____ Extracted material

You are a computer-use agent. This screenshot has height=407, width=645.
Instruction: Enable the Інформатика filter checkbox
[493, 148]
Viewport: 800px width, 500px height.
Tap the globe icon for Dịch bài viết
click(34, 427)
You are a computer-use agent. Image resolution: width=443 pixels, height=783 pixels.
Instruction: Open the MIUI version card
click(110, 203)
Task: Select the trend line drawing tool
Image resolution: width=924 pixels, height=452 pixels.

________

- **Action item**: Filter the entries and copy each line with "resolution".

- **Response for this exercise**:
You are a computer-use agent. Image resolution: width=443 pixels, height=783 pixels.
Image resolution: width=924 pixels, height=452 pixels.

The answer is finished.